L’accumulation de ces bonnes nouvelles entraînera de fait un progrès de l’économie française, puisque la croissance devrait s’élever de 0,4 à 0,8 %, voire 1 % en 2015. Mais trois réserves s’imposent. L’éclaircie du contexte international demeure fragile et réversible, qu’il s’agisse de la nouvelle stratégie monétaire de la BCE, qui peut être télescopée par un défaut de la Grèce, de la décrue du pétrole ou de la hausse du dollar. Les performances de la France sont désormais systématiquement inférieures à celles de la zone euro : croissance de l’ordre de 1 %, contre 1,3 % ; hausse du chômage à 11 % de la population active qui contraste avec la diminution partout ailleurs ; dette publique de 100 % du PIB fin 2015, contre 95 % en moyenne. Enfin et surtout, l’économie française continuera à détruire des emplois marchands et à fabriquer du chômage.
La conjoncture extérieure ne suffira pas à déclencher une véritable reprise en France.
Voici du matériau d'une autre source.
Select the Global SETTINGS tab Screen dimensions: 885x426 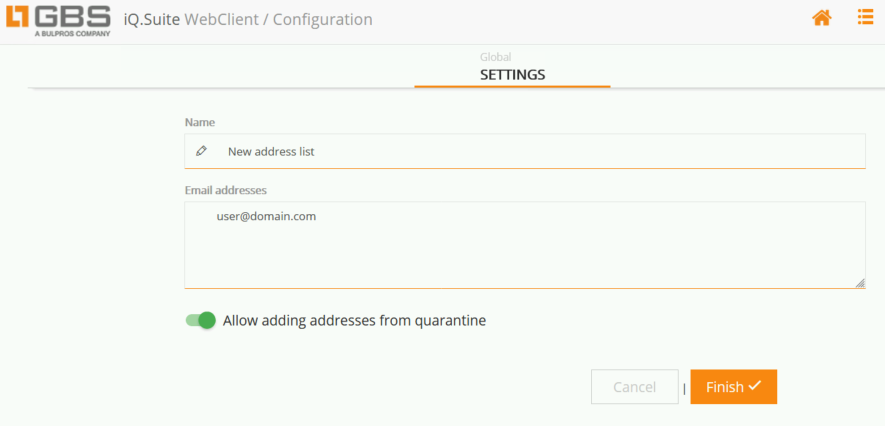tap(512, 75)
La croissance, les créations d’emplois et la réduction des déficits n’interviendront que le jour où seront réalisées les réformes que chacun sait indispensables, mais que les dirigeants politiques persistent à éluder : hausse du taux de marge des entreprises par la baisse des impôts et des charges ; démantèlement de la fiscalité du capital et des réglementations malthusiennes qui gèlent l’activité des banques et de la place financière de Paris ; sortie des 35 heures et flexibilité du travail ; réductions des dépenses publiques concentrées sur les transferts sociaux et réinvestissement dans l’État régalien ; réorganisation du système éducatif autour de la transmission du savoir ; effort d’intégration des jeunes, des immigrés et de leurs descendants.
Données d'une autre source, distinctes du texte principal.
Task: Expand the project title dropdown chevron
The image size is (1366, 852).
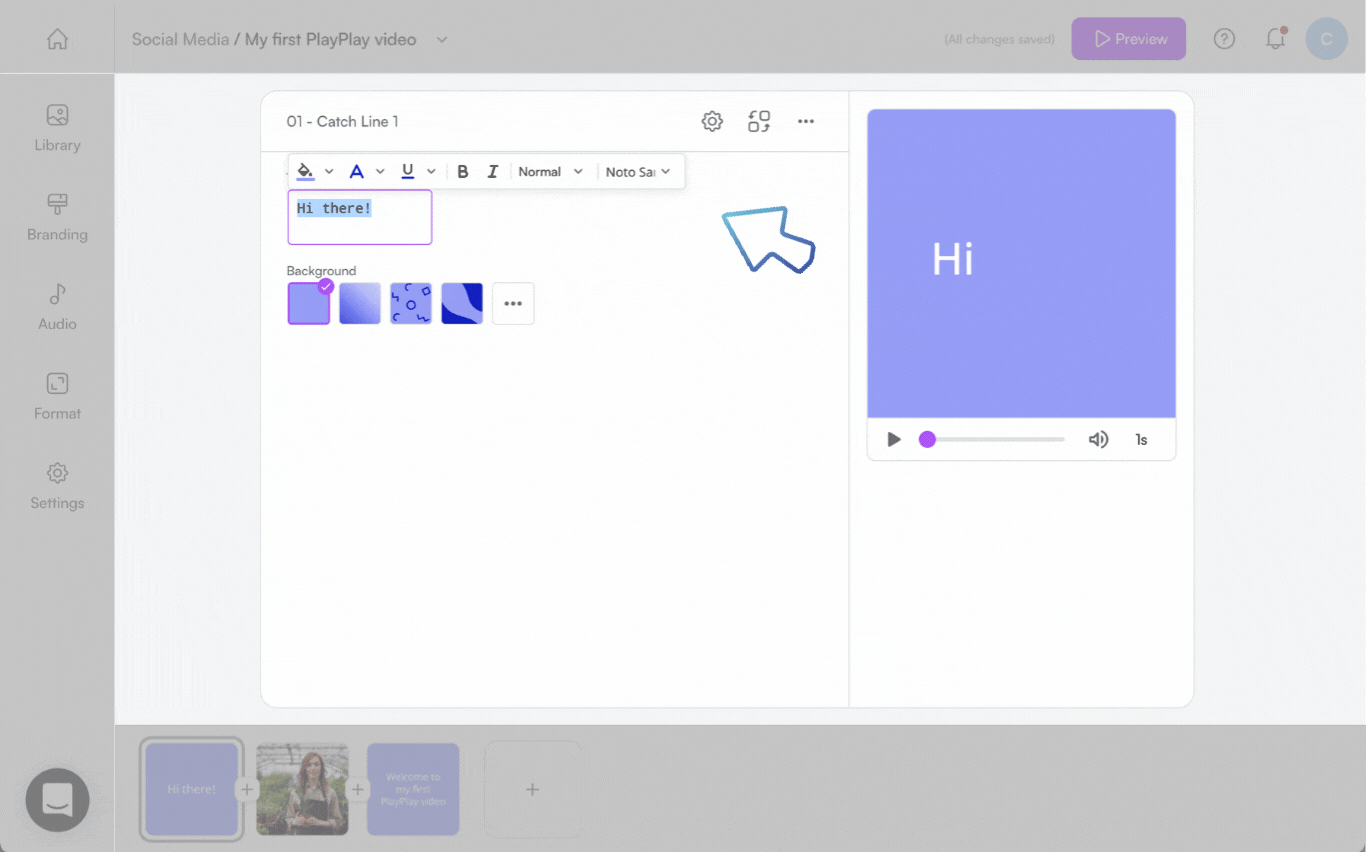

Or non seulement ces réformes ne sont pas à l’ordre du jour, mais les risques de fuite en avant des dépenses et de la dette publiques sont en forte hausse. Alors que les 21 milliards d’économies restent largement virtuels, les attentats de Paris ont fait prendre conscience du délabrement de l’État régalien. Le renforcement des moyens de la police, de la défense (maintien de 7 500 postes), de la lutte contre le décrochage scolaire ou la création d’un service civique universel sont autant de nouvelles dépenses qui peuvent être estimées entre 3 et 4 milliards d’euros.
Elles ne sont pas davantage financées que le compte pénibilité ou le tiers payant généralisé, dont chacun coûte 2 milliards d’euros. Dans le même temps, la doctrine de flexibilité budgétaire décidée par la Commission et l’assouplissement monétaire mis en oeuvre par la BCE réduisent fortement le risque de sanction par nos partenaires européens et par les marchés financiers en cas de dérive des finances publiques françaises. Ce n’est nullement la croissance, mais bien la mécanique infernale de la dépense et de la dette publique qui se trouve relancée. Toutes les conditions sont réunies pour que la France s’installe davantage encore dans l’immobilisme et dans sa position de passager de la zone euro, qui reporte sur ses partenaires les coûts et les risques d’un modèle insoutenable. Et ce au prix de l’accélération du déclassement de la nation et de la mise en péril de l’euro.
Le 11 janvier 2015, les Français ont adressé au monde et à leurs dirigeants un message de dignité et de courage, dont l’esprit est clair : sortir du déni, lever les tabous, passer des paroles aux actes. Ces principes ne peuvent se limiter à la sécurité ou à la politique extérieure. Ils ne seront crédibles que s’ils s’appliquent aussi à la réforme économique et sociale. Car, sans développement et sans finances publiques soutenables, il n’est ni République respectée, ni souveraineté nationale, ni capacité stratégique ou action diplomatique effective.